Un autre exemple est la coopérative ouvrière de production créée depuis l’année dernière en partenariat avec la Région, qui a financé la partie formation. Sur une trentaine de jeunes mis dans le parcours, il y en a huit qui sont aujourd’hui dans la structure, en phase de travailler sur des marchés.
La coopérative est basée à Saint-Pierre ; les jeunes sont dans les métiers du second œuvre (électricité, menuiserie, revêtement, étanchéité). Certains étaient avant dans l’économie informelle. Dans cette configuration, ils sont plus “visibles”, socialement et économiquement. Et surtout, ils vont pouvoir récolter le fruit de leur travail.

C’est vrai, mais le risque n’est-il pas à un moment de chercher à faire du profit pour en partager les fruits, plutôt que pour continuer à investir pour l’emploi et pour moderniser un secteur ou une branche d’activité ?

- Dans l’artisanat, ces valeurs sont nouvelles et ne sont pas vraiment partagées par la grande majorité des artisans. Mais c’est une voie porteuse d’avenir. J’ai visité à Paris la coopérative des Maçons parisiens. Une coopérative de 75 ans d’âge, 300 salariés. Aujourd’hui, leur concurrent principal, c’est Bouygues !

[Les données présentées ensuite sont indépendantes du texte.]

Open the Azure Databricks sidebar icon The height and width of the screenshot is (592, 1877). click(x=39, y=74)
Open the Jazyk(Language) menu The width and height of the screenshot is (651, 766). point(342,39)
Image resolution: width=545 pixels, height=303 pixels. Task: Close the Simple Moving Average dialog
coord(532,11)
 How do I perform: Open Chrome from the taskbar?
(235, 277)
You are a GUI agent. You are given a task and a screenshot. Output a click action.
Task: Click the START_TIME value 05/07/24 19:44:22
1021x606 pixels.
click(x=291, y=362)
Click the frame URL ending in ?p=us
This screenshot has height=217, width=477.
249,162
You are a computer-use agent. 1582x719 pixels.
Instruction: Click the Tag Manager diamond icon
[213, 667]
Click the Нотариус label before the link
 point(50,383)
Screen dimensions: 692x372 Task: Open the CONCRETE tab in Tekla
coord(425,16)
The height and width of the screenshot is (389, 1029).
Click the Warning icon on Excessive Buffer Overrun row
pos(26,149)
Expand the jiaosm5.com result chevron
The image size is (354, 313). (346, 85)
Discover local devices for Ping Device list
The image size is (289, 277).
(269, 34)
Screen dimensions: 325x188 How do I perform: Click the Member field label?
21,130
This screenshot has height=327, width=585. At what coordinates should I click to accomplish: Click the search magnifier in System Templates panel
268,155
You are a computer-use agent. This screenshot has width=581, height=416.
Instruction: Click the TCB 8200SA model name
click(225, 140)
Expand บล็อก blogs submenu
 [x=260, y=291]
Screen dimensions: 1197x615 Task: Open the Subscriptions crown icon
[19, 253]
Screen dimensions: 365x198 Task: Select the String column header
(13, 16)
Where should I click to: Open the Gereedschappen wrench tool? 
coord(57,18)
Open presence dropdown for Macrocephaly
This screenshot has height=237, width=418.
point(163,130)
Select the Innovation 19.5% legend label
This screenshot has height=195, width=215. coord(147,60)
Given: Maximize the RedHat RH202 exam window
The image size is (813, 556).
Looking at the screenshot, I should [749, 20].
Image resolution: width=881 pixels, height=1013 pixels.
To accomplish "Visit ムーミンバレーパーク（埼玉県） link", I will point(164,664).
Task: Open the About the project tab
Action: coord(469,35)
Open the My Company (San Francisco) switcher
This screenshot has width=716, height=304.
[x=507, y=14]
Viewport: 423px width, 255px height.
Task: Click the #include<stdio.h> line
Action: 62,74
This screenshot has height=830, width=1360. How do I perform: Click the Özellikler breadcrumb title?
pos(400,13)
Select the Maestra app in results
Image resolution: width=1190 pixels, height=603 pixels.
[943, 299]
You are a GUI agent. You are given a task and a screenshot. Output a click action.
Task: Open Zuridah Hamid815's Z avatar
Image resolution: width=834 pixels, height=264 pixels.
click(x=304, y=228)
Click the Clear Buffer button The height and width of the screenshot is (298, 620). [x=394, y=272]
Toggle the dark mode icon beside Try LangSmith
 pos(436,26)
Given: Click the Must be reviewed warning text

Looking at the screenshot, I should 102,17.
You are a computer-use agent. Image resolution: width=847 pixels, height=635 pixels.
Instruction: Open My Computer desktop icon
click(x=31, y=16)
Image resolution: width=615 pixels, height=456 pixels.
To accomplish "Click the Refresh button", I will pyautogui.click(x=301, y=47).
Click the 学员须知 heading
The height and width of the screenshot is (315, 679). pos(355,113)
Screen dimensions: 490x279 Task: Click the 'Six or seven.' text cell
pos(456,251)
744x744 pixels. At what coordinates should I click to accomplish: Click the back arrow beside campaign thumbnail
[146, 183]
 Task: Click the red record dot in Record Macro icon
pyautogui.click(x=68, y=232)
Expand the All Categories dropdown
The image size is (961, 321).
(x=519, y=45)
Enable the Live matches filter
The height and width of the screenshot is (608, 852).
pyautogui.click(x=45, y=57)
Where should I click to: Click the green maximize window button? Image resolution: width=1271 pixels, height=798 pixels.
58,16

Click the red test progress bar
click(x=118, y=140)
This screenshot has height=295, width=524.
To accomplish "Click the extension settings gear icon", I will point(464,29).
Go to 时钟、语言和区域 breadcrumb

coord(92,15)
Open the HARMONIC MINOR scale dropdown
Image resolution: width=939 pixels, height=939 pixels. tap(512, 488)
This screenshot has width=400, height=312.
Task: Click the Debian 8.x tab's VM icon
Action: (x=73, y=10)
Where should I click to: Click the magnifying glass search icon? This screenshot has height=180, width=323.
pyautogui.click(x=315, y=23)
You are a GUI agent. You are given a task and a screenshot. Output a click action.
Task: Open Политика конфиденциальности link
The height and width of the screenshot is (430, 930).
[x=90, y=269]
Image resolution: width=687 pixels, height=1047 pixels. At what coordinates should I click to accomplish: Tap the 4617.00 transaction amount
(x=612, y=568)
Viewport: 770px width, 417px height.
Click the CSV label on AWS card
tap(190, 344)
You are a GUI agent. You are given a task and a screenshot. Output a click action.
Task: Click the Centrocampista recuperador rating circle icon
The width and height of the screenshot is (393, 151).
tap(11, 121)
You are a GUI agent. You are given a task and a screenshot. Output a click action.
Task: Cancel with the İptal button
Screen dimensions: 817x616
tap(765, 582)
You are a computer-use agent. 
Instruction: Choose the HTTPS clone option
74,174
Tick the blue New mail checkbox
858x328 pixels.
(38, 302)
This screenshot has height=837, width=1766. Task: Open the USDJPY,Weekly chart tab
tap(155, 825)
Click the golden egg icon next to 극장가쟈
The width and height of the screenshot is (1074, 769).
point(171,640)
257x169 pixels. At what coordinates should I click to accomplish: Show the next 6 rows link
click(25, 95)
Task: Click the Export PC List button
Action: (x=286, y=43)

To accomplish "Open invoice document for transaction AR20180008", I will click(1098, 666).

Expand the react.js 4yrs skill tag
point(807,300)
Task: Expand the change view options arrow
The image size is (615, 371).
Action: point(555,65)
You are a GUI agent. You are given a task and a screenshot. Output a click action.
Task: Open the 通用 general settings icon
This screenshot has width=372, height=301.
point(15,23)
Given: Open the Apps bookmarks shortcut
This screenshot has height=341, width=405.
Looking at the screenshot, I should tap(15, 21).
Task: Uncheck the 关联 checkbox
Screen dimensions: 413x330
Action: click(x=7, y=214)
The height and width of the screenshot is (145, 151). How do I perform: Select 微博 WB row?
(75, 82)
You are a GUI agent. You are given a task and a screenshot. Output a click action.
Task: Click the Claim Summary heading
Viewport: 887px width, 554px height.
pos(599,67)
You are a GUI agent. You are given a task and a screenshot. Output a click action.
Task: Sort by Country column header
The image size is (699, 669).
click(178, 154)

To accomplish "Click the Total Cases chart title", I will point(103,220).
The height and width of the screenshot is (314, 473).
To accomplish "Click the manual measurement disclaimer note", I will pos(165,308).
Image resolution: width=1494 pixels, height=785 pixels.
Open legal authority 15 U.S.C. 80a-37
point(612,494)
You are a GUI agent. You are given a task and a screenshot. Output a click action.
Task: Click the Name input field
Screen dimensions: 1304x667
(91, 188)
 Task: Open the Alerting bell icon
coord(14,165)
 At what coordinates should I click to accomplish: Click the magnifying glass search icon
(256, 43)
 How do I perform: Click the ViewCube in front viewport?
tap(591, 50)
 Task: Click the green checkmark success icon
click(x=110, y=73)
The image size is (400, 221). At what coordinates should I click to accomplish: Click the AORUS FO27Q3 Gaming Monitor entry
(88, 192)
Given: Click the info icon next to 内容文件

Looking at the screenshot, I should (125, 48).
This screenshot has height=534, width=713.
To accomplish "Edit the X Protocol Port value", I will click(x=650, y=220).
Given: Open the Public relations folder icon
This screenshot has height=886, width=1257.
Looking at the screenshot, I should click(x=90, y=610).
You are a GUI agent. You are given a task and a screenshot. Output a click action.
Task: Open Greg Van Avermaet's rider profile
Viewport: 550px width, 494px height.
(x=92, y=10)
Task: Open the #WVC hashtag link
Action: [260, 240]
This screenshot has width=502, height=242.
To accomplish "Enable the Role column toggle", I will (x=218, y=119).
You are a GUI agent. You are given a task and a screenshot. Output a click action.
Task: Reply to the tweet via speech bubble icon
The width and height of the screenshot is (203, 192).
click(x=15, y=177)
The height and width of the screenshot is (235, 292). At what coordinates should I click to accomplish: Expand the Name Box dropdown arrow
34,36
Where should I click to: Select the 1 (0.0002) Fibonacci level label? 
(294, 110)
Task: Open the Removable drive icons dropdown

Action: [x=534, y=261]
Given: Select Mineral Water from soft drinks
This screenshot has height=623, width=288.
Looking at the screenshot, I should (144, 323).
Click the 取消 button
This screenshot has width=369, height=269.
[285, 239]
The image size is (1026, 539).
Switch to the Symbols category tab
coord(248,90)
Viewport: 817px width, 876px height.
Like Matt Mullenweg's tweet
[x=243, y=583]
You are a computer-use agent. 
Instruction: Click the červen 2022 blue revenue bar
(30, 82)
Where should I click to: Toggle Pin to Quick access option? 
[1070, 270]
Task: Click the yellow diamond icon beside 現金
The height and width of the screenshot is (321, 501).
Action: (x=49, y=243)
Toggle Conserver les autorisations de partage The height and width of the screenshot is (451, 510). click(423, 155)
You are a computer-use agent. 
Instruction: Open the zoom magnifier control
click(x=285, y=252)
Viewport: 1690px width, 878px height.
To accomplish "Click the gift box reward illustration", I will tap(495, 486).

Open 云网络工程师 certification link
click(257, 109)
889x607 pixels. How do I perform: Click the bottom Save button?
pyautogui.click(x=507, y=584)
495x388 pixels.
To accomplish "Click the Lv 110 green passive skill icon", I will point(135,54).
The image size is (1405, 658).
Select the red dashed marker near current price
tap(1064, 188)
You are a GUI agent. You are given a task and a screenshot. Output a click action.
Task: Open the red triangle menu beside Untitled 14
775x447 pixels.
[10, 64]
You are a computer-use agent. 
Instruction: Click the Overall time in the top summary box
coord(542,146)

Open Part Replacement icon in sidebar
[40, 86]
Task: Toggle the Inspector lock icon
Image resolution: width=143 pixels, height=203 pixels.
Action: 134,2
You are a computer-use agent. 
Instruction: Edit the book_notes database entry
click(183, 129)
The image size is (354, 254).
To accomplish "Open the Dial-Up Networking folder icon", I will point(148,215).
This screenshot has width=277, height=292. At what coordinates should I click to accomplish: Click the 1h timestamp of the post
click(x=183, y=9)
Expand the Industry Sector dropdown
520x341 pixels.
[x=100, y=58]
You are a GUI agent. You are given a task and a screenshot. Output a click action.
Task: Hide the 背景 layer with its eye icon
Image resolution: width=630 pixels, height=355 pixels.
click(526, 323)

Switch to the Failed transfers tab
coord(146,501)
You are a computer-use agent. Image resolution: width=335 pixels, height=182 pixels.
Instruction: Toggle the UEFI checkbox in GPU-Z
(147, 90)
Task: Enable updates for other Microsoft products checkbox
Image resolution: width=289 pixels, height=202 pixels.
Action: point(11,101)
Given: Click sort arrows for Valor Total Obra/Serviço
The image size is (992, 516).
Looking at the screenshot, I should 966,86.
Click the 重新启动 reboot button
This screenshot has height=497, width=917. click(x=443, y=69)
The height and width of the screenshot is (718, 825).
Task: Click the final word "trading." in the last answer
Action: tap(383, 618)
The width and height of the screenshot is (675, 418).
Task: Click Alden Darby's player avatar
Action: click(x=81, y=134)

Cela veut dire que nous n’inventons pas la poudre, mais c’est dans cette voie qu’il faut aller. Quand on regarde le besoin en logements : M. Le Bloas lui-même a reconnu que le principal problème est dans l’appareil de production. Quand un appel d’offre est lancé, très peu d’entreprises répondent. Et quand des entreprises répondent, les appels d’offre restent infructueux, à cause de la fluctuation des prix sur le logement social.
Les grosses entreprises profitent de la défiscalisation pour aller sur le marché du logement privé. Et sur les marchés de réhabilitation, qui seraient plus accessibles aux petites entreprises, celles-ci ne sont pas organisées pour y accéder. C’est une particularité de La Réunion à laquelle il faut apporter des solutions adaptées.